Das Abwrackprogramm wurde als Retter der angeschlagenen britischen Autoindustrie gefeiert, die von der globalen Rezession getroffen wurde. Der Gesamtumsatz ist jedoch immer noch um rund 15,5% niedriger als im letzten Jahr, sodass die Branche noch nicht aus dem Ruder gelaufen ist, da die Marktbedingungen weiterhin herausfordernd sind. Das System basiert auf der Idee, dass Autofahrer ein 10 Jahre altes oder älteres Auto gegen einen Preisnachlass von 2000 Pfund für ein neues Auto eintauschen. Eintausend Pfund werden von der Regierung gespendet, die restlichen eintausend vom Autohersteller.

Das Programm hat den Verkauf von Neuwagen angekurbelt und gleichzeitig mehr CO2-Emissionen von den Straßen entfernt. Das Programm sollte ursprünglich die Kosten für 300.000 Autos decken, aber im September kündigte die Regierung nach Aufforderungen der Industrie zur Erweiterung des Programms weitere 100.000 Fahrzeuge an, was die Gesamtzuweisung auf 400 Millionen Pfund erhöht.

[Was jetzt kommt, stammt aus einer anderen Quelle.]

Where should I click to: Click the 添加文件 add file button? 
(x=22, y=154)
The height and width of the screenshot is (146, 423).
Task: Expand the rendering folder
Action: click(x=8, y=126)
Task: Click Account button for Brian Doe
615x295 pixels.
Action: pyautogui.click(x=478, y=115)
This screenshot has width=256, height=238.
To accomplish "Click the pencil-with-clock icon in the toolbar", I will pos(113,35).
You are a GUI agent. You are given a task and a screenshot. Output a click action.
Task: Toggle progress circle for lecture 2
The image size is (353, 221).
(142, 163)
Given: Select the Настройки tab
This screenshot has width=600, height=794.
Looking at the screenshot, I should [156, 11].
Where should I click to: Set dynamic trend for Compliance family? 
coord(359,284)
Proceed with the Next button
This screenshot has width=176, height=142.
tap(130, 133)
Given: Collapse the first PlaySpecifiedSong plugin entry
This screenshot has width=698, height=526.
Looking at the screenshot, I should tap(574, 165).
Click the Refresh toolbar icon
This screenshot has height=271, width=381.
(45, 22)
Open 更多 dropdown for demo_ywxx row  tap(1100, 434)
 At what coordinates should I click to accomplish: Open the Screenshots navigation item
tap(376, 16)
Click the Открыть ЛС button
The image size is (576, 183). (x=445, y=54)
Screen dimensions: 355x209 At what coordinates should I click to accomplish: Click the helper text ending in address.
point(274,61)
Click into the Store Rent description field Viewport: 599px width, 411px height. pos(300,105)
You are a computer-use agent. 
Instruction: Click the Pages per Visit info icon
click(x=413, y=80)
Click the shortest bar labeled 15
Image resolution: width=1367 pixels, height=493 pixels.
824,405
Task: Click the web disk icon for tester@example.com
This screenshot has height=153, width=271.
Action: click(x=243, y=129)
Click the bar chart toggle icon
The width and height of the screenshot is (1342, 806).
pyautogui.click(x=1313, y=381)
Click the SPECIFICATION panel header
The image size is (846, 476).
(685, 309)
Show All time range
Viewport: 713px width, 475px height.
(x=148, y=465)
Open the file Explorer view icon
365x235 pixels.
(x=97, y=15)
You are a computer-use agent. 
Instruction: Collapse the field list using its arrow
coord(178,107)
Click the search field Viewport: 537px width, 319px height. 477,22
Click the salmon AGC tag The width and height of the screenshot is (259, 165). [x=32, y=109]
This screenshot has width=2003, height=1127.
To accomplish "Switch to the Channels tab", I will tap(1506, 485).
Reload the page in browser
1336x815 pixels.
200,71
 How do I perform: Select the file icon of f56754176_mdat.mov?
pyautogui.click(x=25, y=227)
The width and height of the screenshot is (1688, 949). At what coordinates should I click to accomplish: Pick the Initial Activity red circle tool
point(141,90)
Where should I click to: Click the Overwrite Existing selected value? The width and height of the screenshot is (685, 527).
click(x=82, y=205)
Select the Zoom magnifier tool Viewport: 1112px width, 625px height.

Es besteht kein Zweifel, dass es den Autohändlern in Schottland besser geht als im letzten Jahr. Insbesondere die Händler im Norden und Nordosten des Landes verzeichneten erhebliche Umsatzsteigerungen. Die Verkäufe von Neuwagen in Tayside stiegen um fast 34% auf 2.499, die Verkäufe in Highland um fast 19% auf 1.797 und in Grampian um 11,6% auf 3.358. Zwar haben die Verkaufszahlen nicht die Höchststände von vor ein paar Jahren erreicht, aber ohne das Abwrackprogramm wären die Verkäufe zweifellos viel niedriger und der Zustand der britischen Autoindustrie viel schlechter. Erst die Zeit wird zeigen, wie die Branche mit dem Ende des Programms fertig wird.